## Objetivo de la tarea
Enumera a todas las personas que, según el fragmento sobre la cárcel de Burgos, estuvieron presas en ella durante la dictadura.

## Fragmento proporcionado
La plantilla del Burgos acudió en 2014 a jugar un partido con los internos.La plantilla del Burgos acudió en 2014 a jugar un partido con los internos. - Foto: Alberto Rodrigo

Todas estas comodidades se encontraron allí en 1934 los muchos mineros de las cuencas asturianas y palentinas detenidos por sus actividades en la Revolución de aquel año, como recuerda Isaac Rilova, exfuncionario de prisiones y académico de la Institución Fernán González, en la obra que publicó como acompañamiento de la exposición que celebraba los 75 años del penal en 2007. Fue aquel el primer momento en el que la cárcel de Burgos alcanzó un índice de ocupación muy elevado que se superaría con creces durante la Guerra Civil y la posguerra: a finales de 1939 albergaba a 4.500 internos, pues fue uno de los puntos neurálgicos de la represión.

«Por el penal -recuerda Rilova- pasaron personalidades como el militar Domingo Batet, jefe de la División Orgánica; el consejero de la Generalitat de Cataluña Manuel Carrasco Formiguera; el músico Antonio José o el poeta Manuel Machado, entre un numeroso contingente de hombres de toda clase y condición: maestros, labradores, obreros, militares, unos para ser fusilados y otros para padecer largos años de encierro».

Durante la dictadura fue la prisión en la que se encarcelaron mayoritariamente presos políticos, sobre todo militantes socialistas y comunistas y sindicalistas. Entre sus muros estuvieron Enrique Mújica, que luego sería ministro de Justicia; el conocido poeta Marcos Ana, que fue el interno que más tiempo pasó entre rejas (en Burgos estuvo 15 años seguidos); el escultor Agustín Ibarrola, también comunista, o el líder del PSUC Antonio Gutiérrez Díaz. Rilova explica que la preparación de estas personas hizo que el nivel intelectual de los internos fuera muy elevado y que contrastara singularmente con el de los trabajadores del centro,  casi todos procedentes del Ejército (ex-alféreces provisional en su mayoría), tras la depuración de los funcionarios que desarrollaban allí su labor durante la Segunda República. La actividad cultural y activista que se desarrolló en los años posteriores fue muy intensa con lecturas, teatro y hasta publicaciones clandestinas como Mundo Obrero o Juventud, por lo que a la cárcel de Burgos se le conoció como la 'Universidad Roja'.

## Datos proporcionados
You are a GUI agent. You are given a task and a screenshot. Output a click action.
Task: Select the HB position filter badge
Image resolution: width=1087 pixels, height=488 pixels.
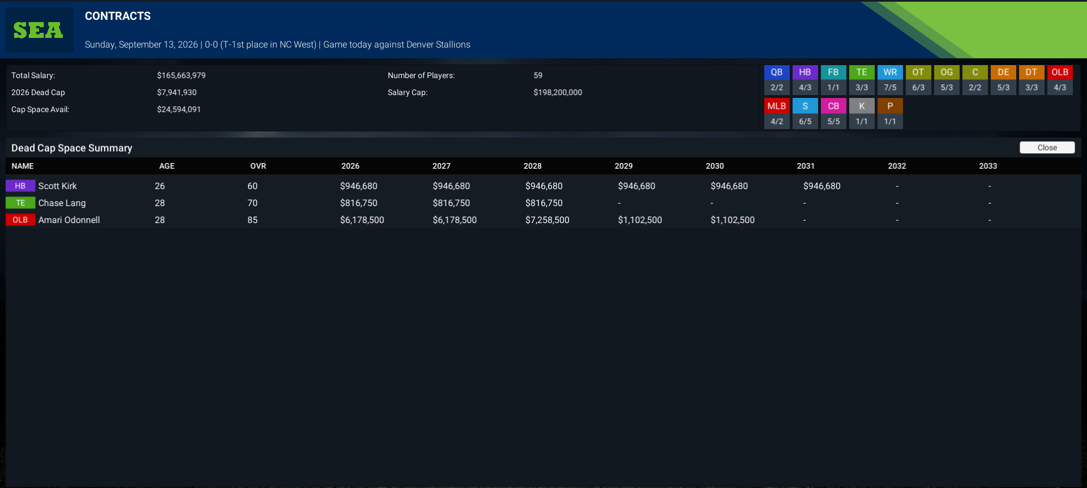coord(805,72)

## Respuesta de la tarea
- Enrique Mújica
- Marcos Ana
- Agustín Ibarrola
- Antonio Gutiérrez Díaz